SysFailure

Technique

Imprimer

Les WAF - un concours canin

. Publié dans JSSI 2013

XyberShield

Fonctionnement général

Cet outil fonctionne par insertion de code dans l'application à protéger. L'entreprise indique que XyberShield permet de protéger le service contre les APT, les 0-days, la modification indûe, etc.

XyberShield protège contre les attaques simples, du type de celles d'un débutant, d'un mauvais testeur ou d'un outil de base. Mais son filtrage est facile à contourner, par une simple obfuscation des requêtes.

Le code PHP utilisé (pour protéger une application en PHP) positionne la variable error_reporting à E_ALL. Les erreurs de l'application sont alors affichées à l'utilisateur. Cela signifie que XyberShield peut abaisser le niveau de sécurité du service qu'il protège.

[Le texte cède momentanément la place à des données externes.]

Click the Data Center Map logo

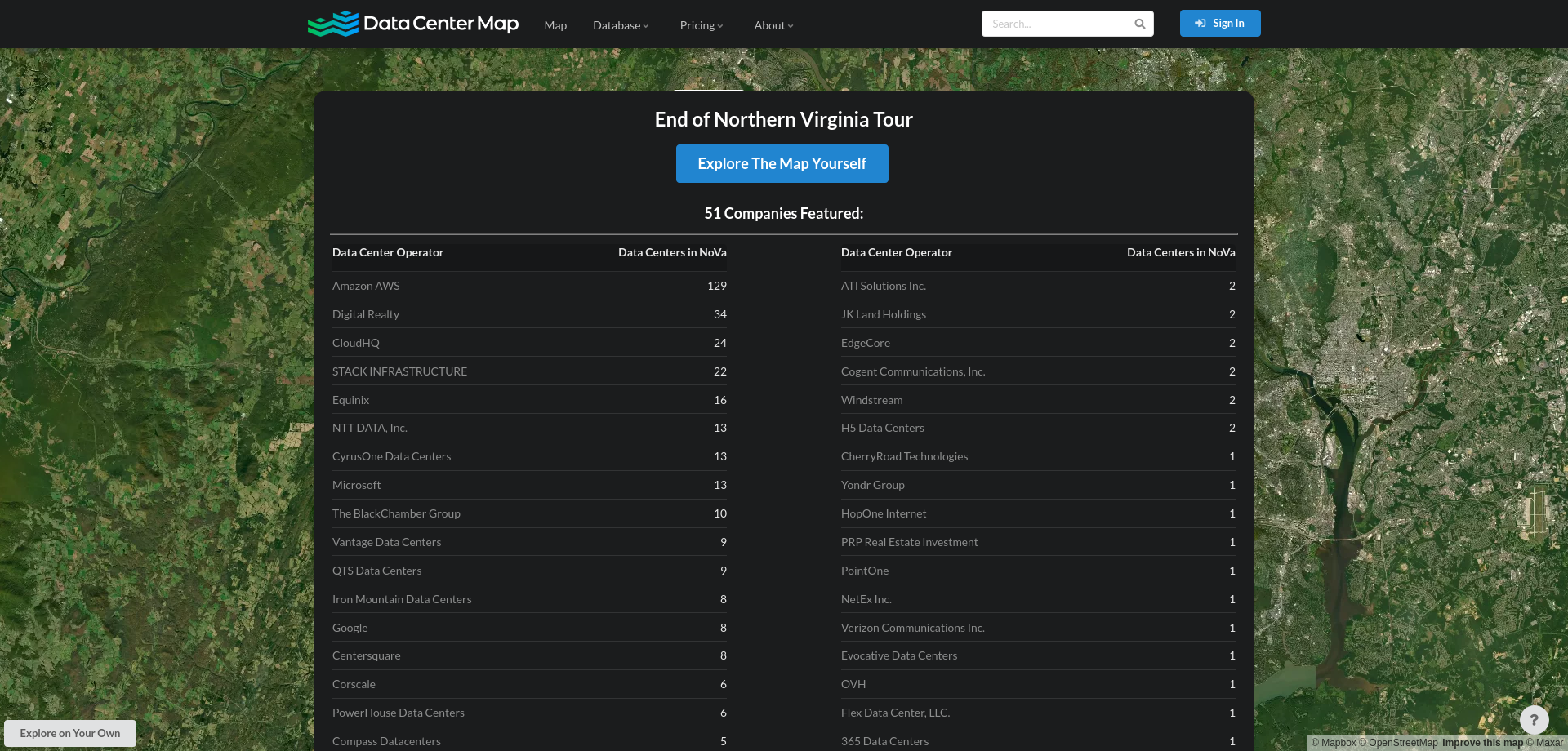(412, 24)
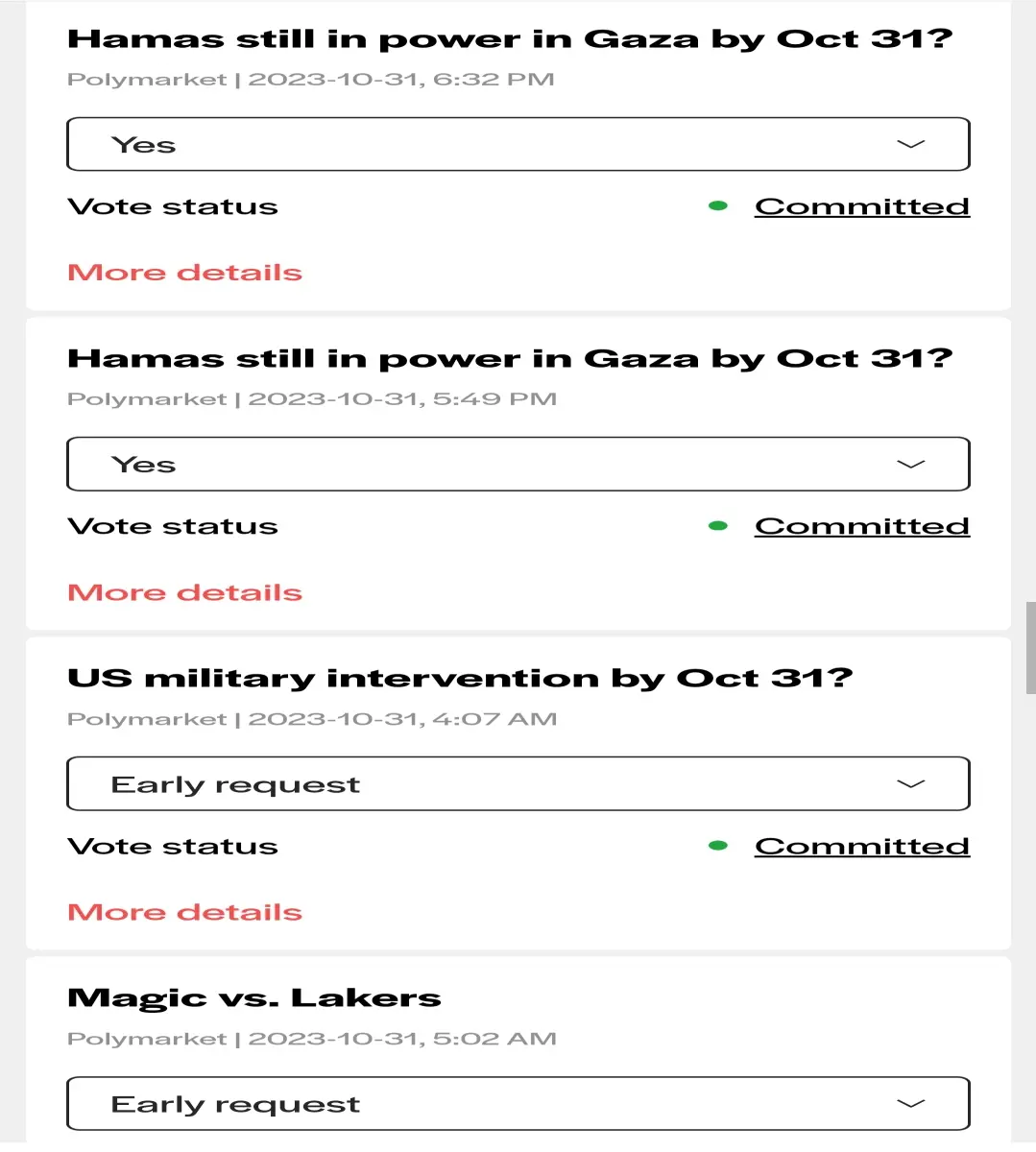This screenshot has height=1152, width=1036.
Task: Open Committed link in 5:49 PM Hamas card
Action: click(862, 526)
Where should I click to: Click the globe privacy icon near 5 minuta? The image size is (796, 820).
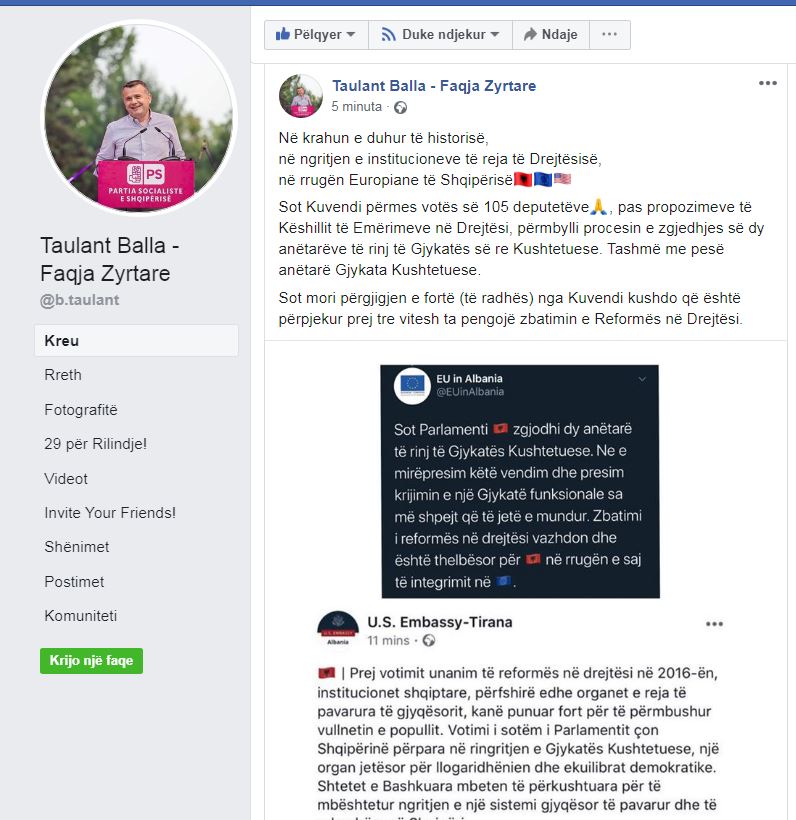(x=401, y=107)
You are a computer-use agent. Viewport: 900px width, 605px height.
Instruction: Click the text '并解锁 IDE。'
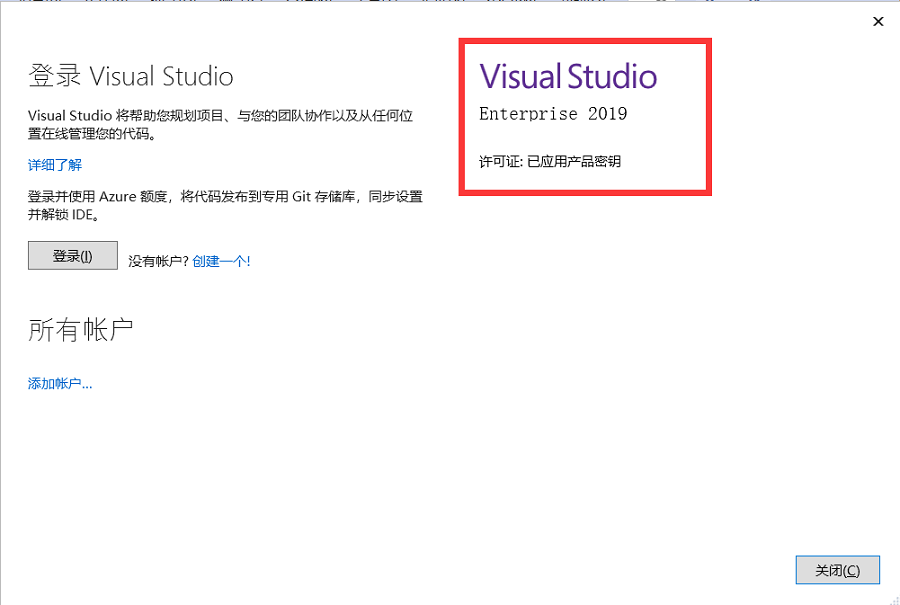66,215
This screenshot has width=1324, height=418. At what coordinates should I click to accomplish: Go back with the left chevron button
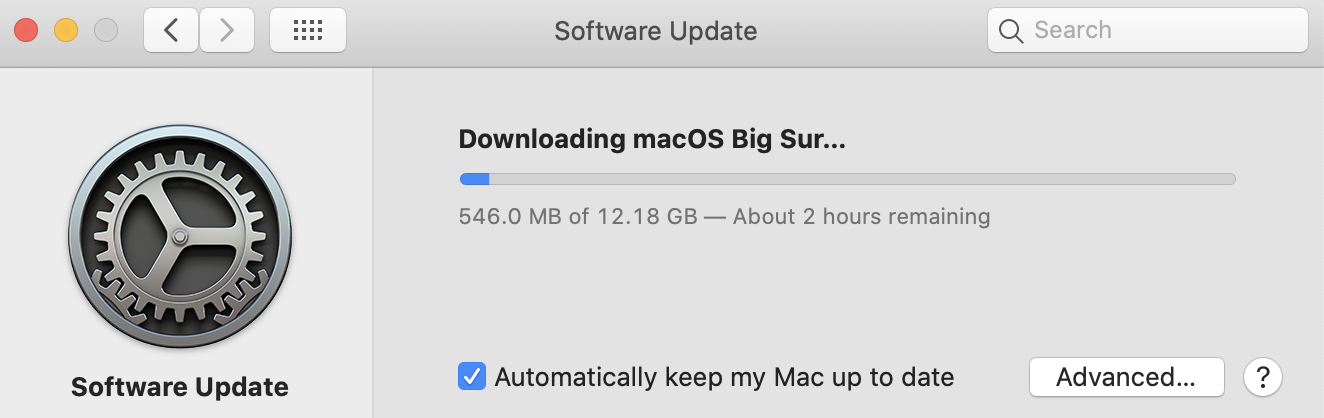pos(171,30)
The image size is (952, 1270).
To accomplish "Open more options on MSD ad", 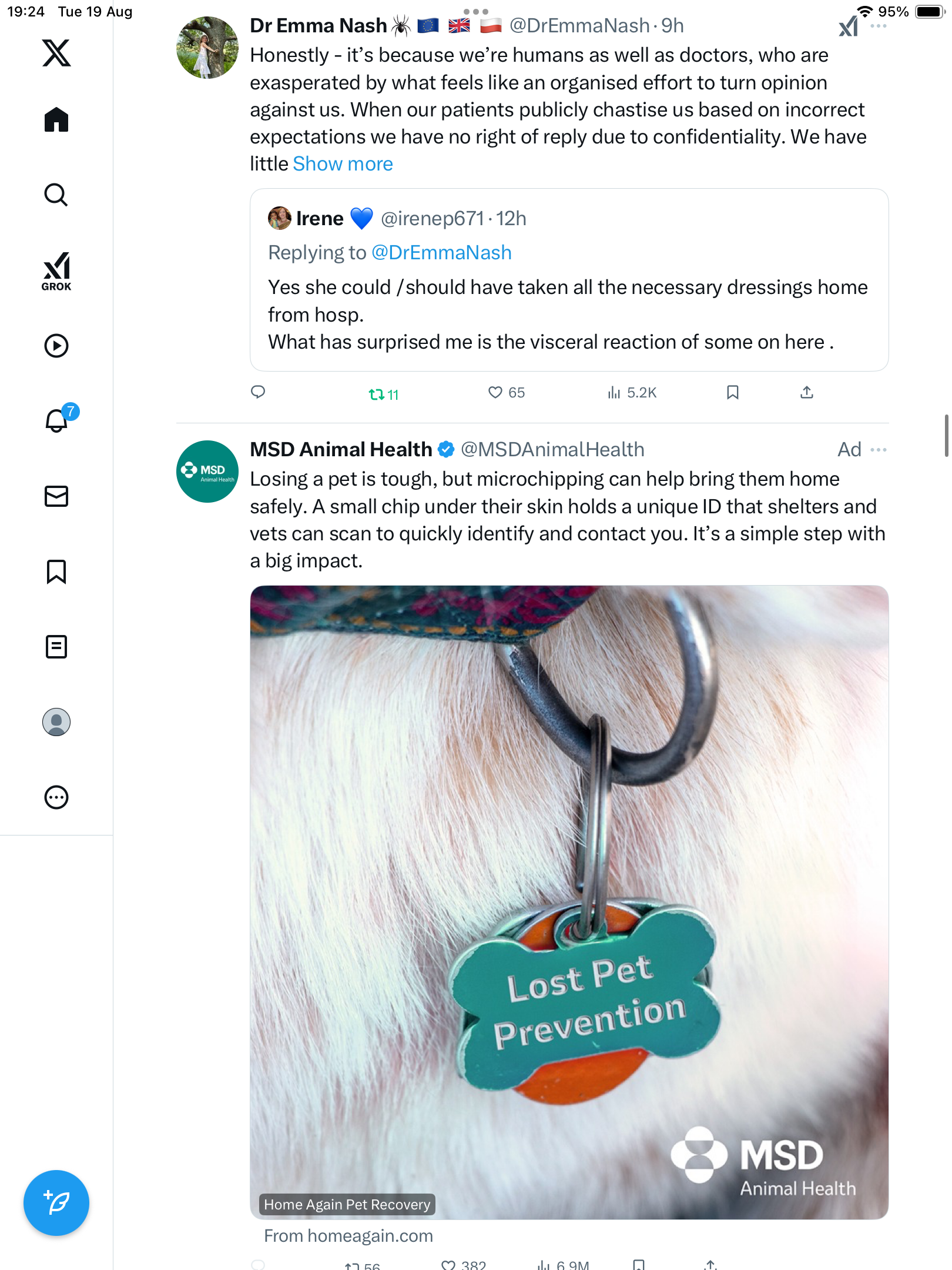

Toutes les informations reçues de l'internaute sont expédiées vers le nuage pour qu'elles soient analysées. La transmission utilise un chiffrement maison, à base de XOR, très facile à casser. Si l'application utilisait https afin de sécuriser les données envoyées par l'internaute, le renvoi vers le nuage est non sécurisé.

Contournement du WAF

L'analyse du code inséré dans l'application (toujours pour du PHP) fait apparaître deux contournements possibles.

  1. l'interception d'une requête provoque l'appel de deux fonctions spécifiques. L'examen de ces fonctions montre la présence d'une variable interne qui, si elle vaut 1, annule le filtrage du WAF. Cette variable est chiffrée (XOR), mais à l'aide d'une clé connue (présente dans les tutoriaux relatifs à dotNet). Il est donc possible de définir cette variable via une requête GET.
  2. Le cookie xybershieldstatus est composé de deux parties, P1 et P2. Chacune est un XOR avec la clé évoquée ci-avant. Si P2 est non nul, aucune vérification n'est faite par le WAF.

Interface d'administration

L'interface d'administration se révèle vulnérable à la modification de l'identifiant du client. Cela permet d'accéder aux informations d'un autre client (événements de sécurité, export, etc.)